------ Records for processing ------
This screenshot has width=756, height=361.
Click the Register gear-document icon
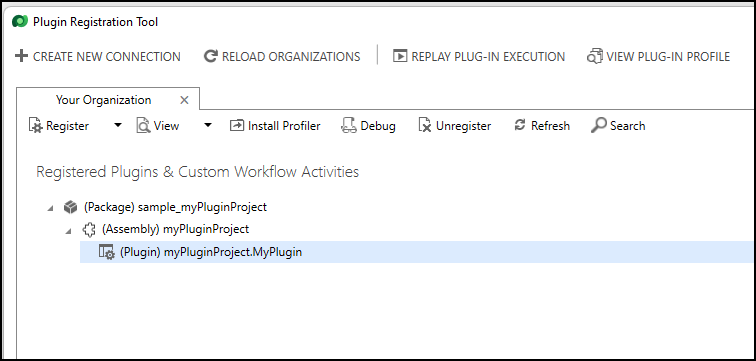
------
------ Records for processing ------
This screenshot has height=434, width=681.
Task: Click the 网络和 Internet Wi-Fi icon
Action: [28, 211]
------
— Problem to solve —
In the listing above, locate the line containing "This screenshot has width=756, height=361." and the line containing "Click the Register gear-document icon". Transcribe those two lines and everything between them, exactly as written.

— Output —
This screenshot has width=756, height=361.
Click the Register gear-document icon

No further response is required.